> _Problem details_
Lay out every line of the records below as a Markdown table with the columns Row and Line, numbering the rows and skipping blank lines. Leave the pictures out of your answer.

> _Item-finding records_

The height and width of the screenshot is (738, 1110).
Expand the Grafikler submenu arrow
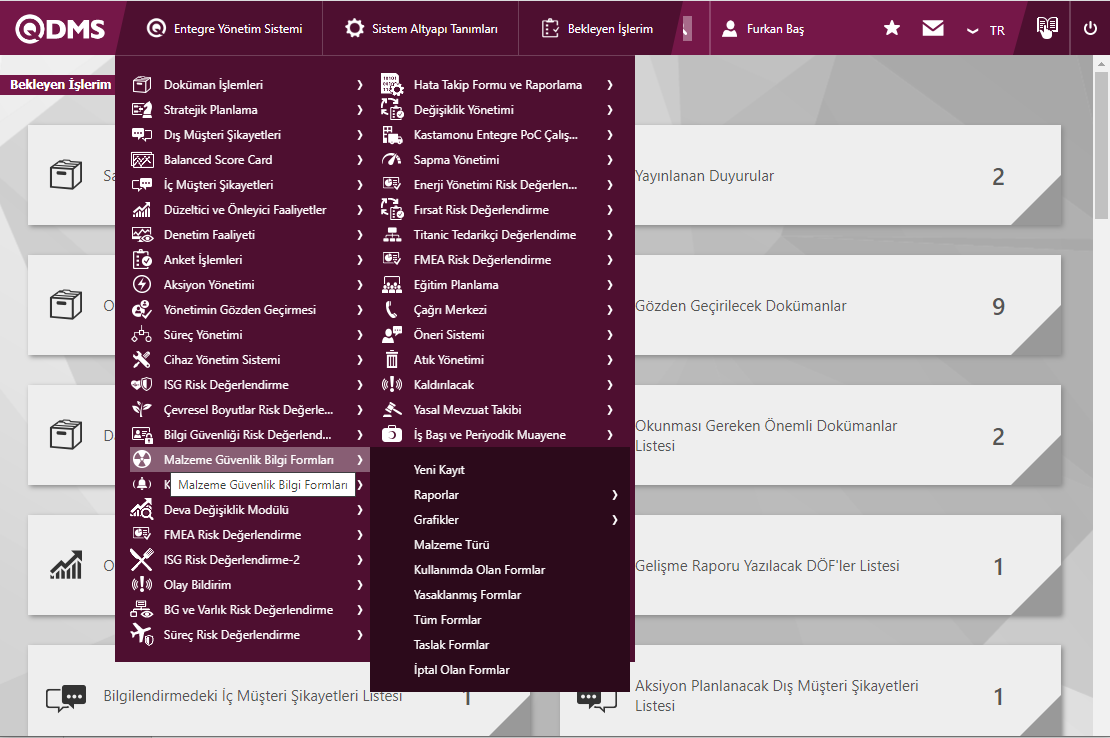tap(615, 520)

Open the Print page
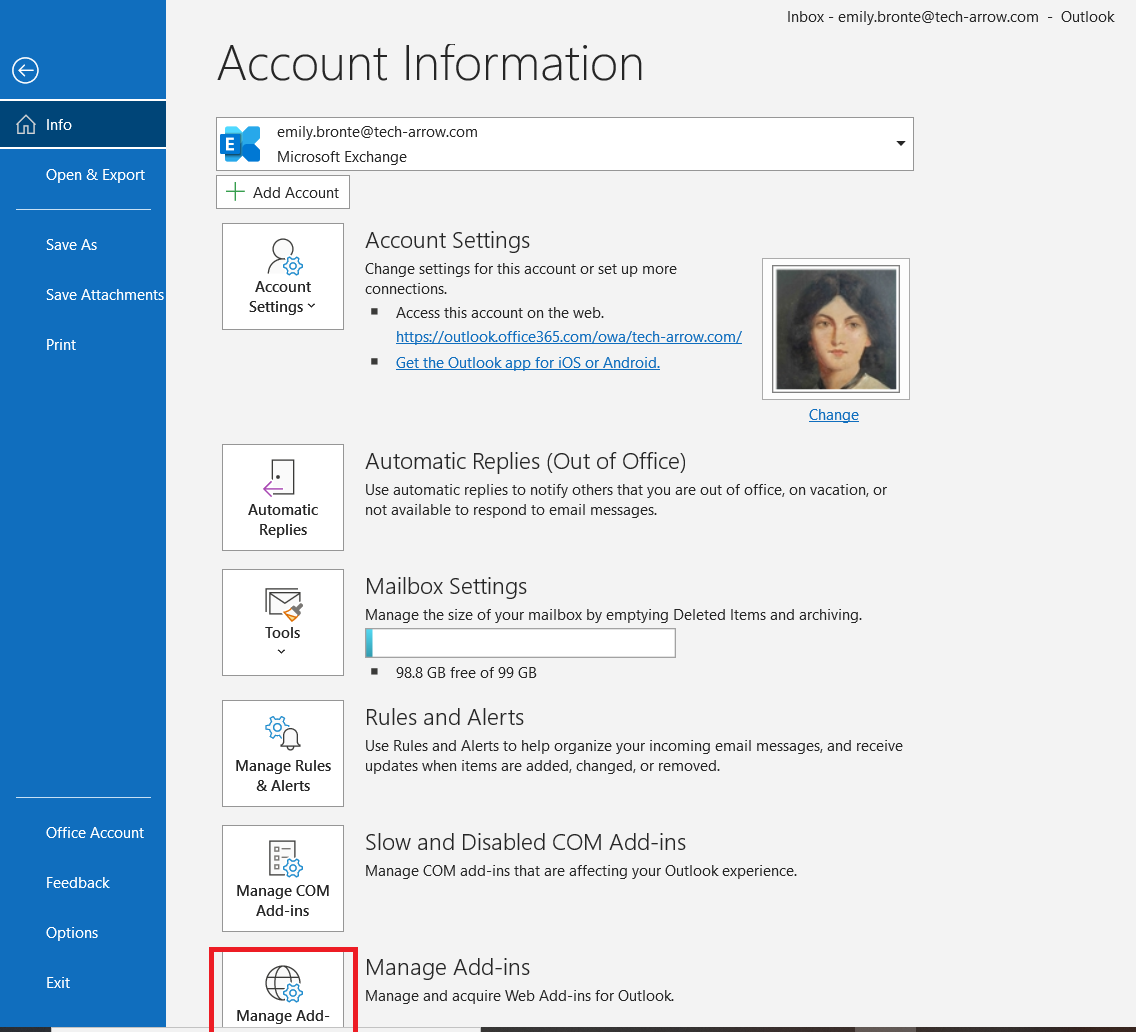click(61, 345)
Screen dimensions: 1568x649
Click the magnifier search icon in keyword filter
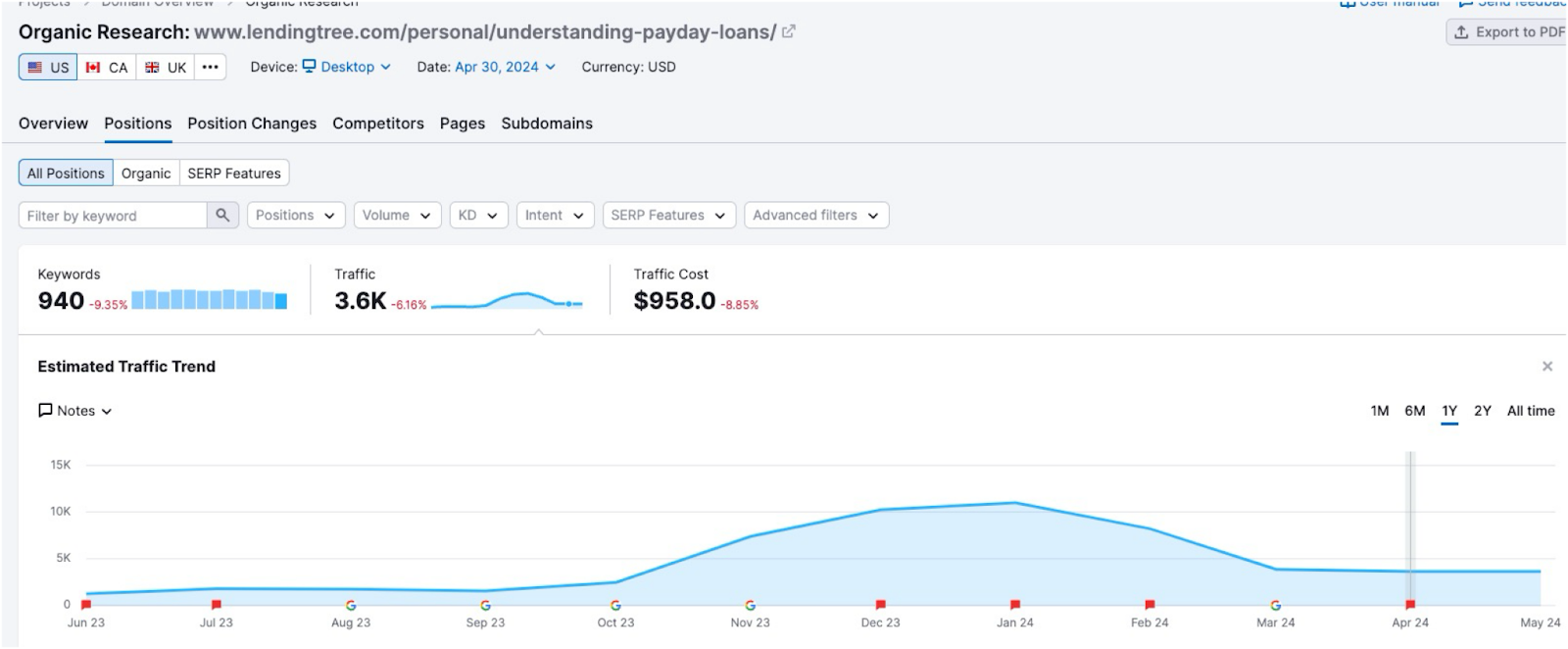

> _Expected answer_
| Row | Line |
|---|---|
| 1 | The height and width of the screenshot is (738, 1110). |
| 2 | Expand the Grafikler submenu arrow |
| 3 | tap(615, 520) |
| 4 | Open the Print page |
| 5 | click(61, 345) |
| 6 | Screen dimensions: 1568x649 |
| 7 | Click the magnifier search icon in keyword filter |